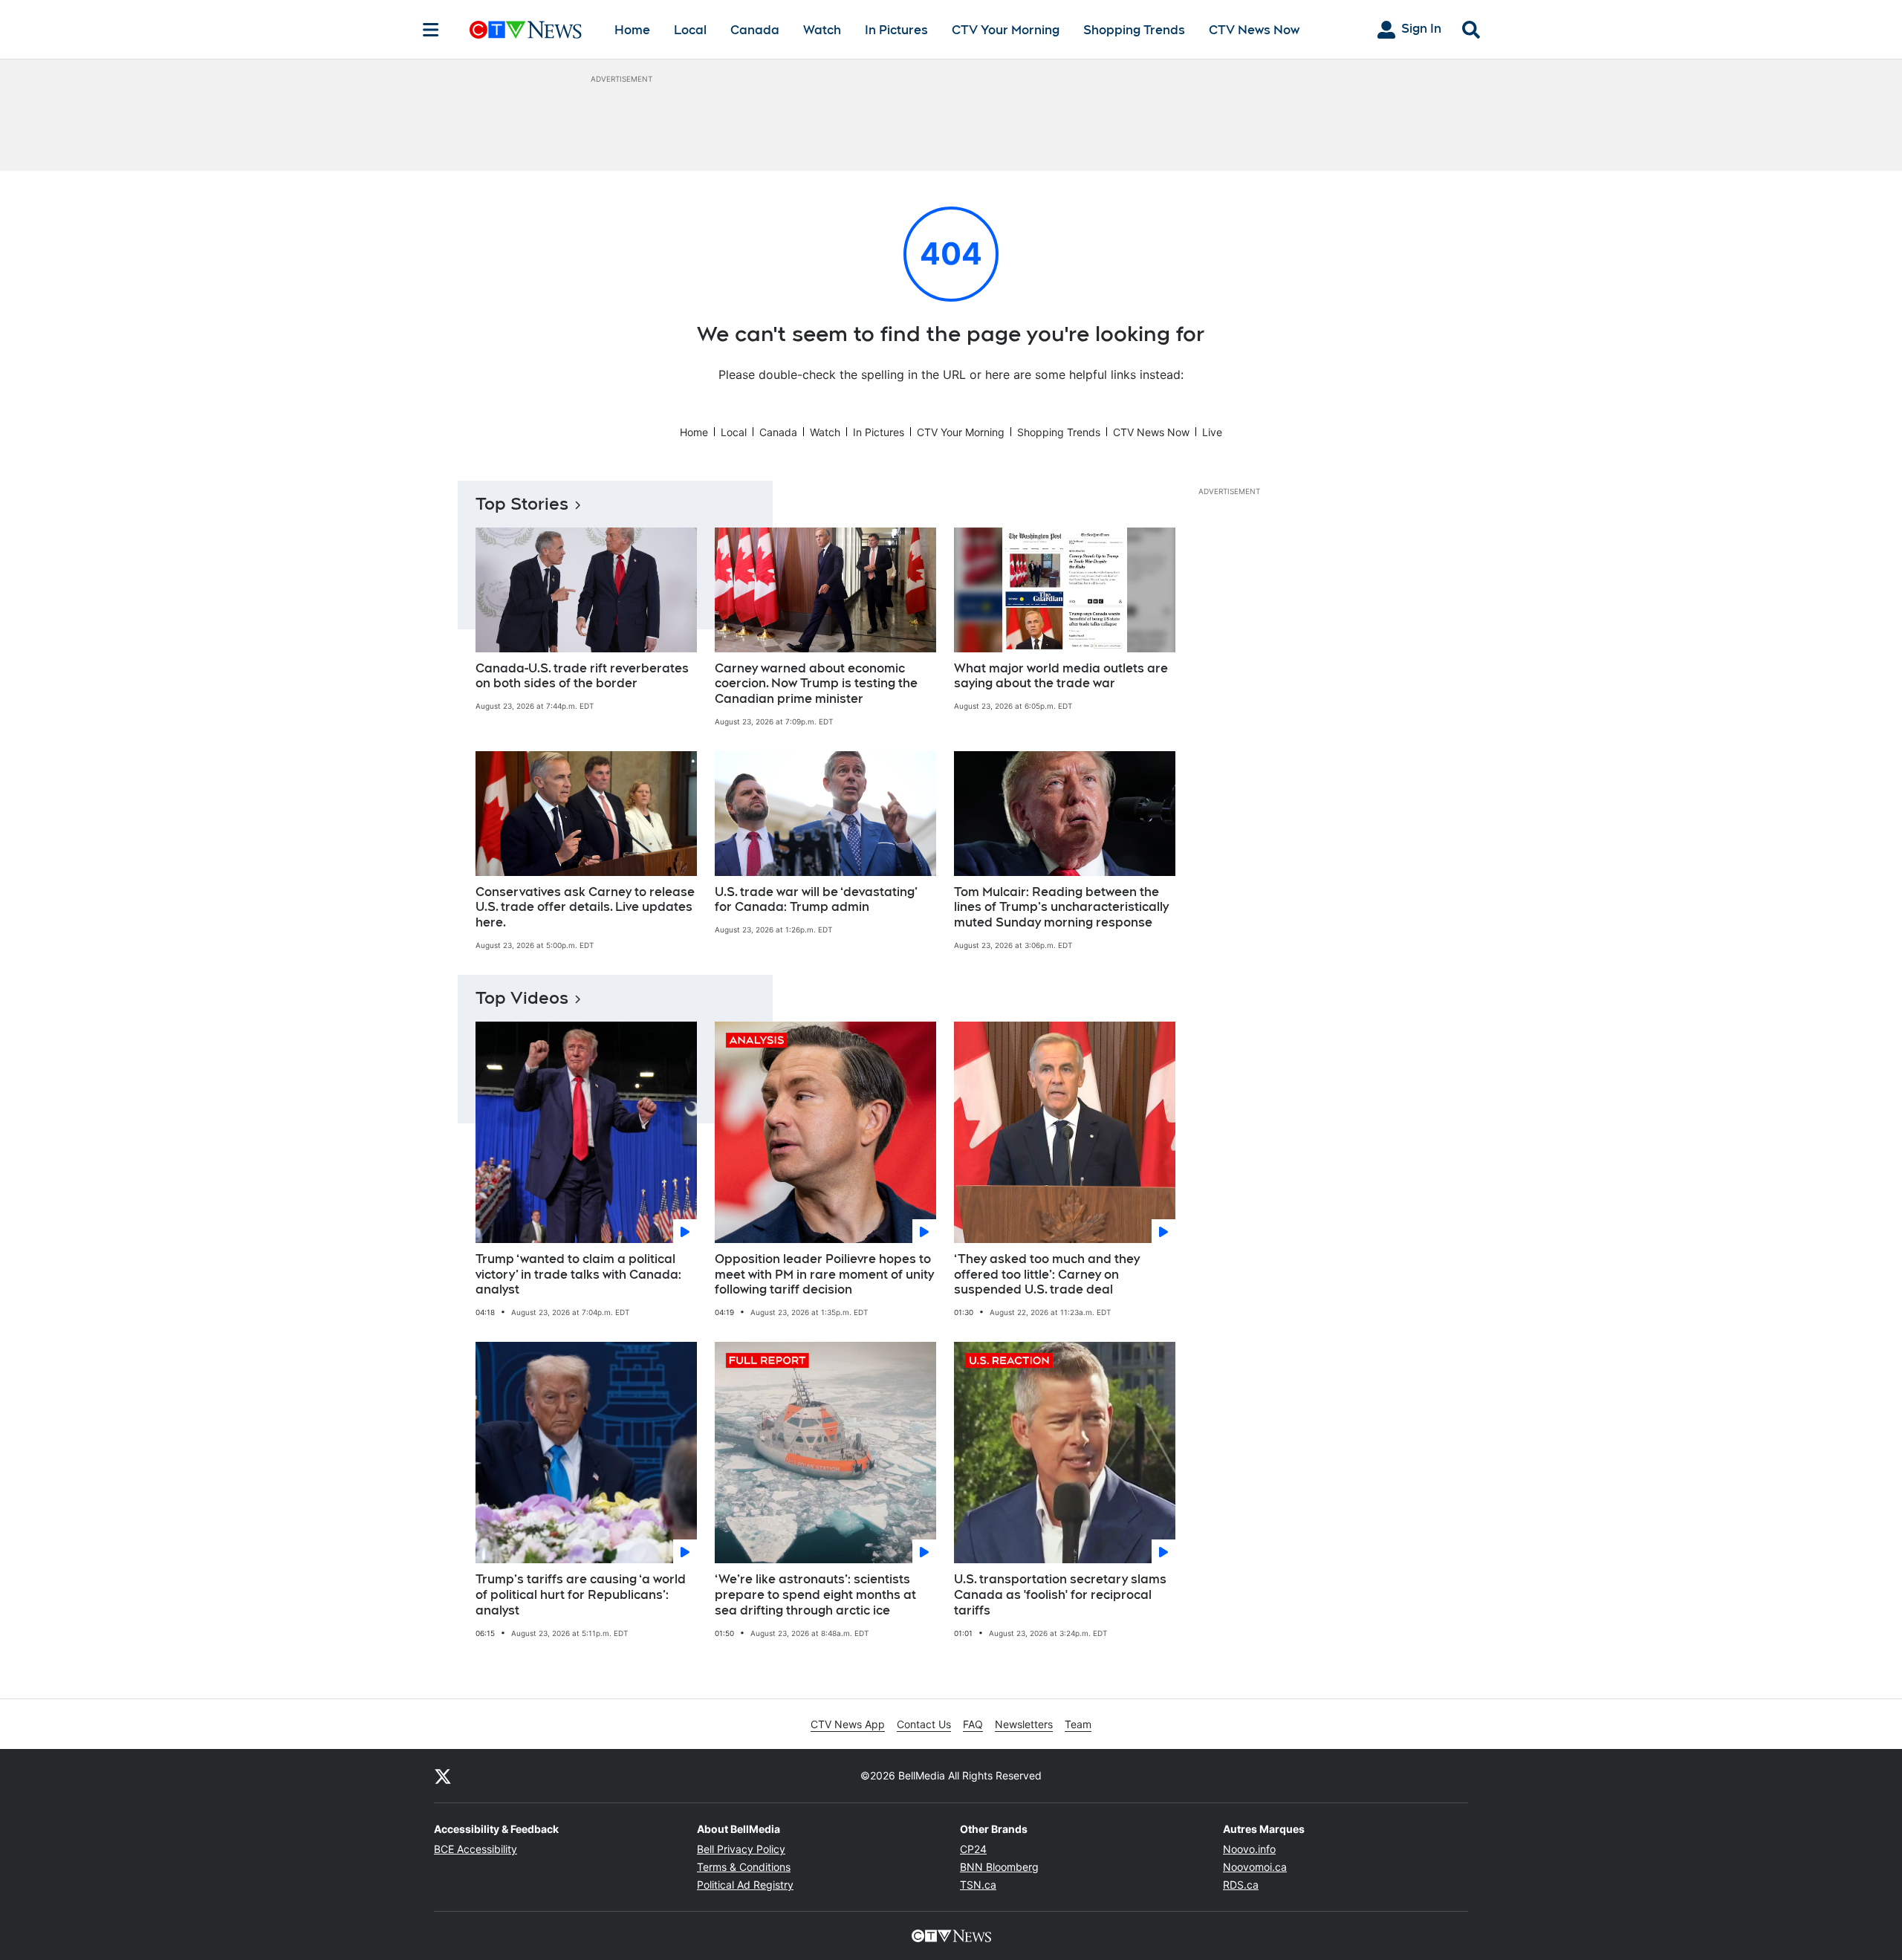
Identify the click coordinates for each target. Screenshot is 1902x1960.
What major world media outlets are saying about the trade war (1061, 676)
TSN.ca (978, 1884)
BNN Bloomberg (999, 1866)
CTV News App (848, 1724)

★ ★ ★ ★ ★ ★ ★

You are asked to reproduce each line above exactly, but to exclude the pictures.

- Your solution -
Identify the click coordinates for each target. Screenshot is 1902x1960.
What major world media outlets are saying about the trade war (1061, 676)
TSN.ca (978, 1884)
BNN Bloomberg (999, 1866)
CTV News App (848, 1724)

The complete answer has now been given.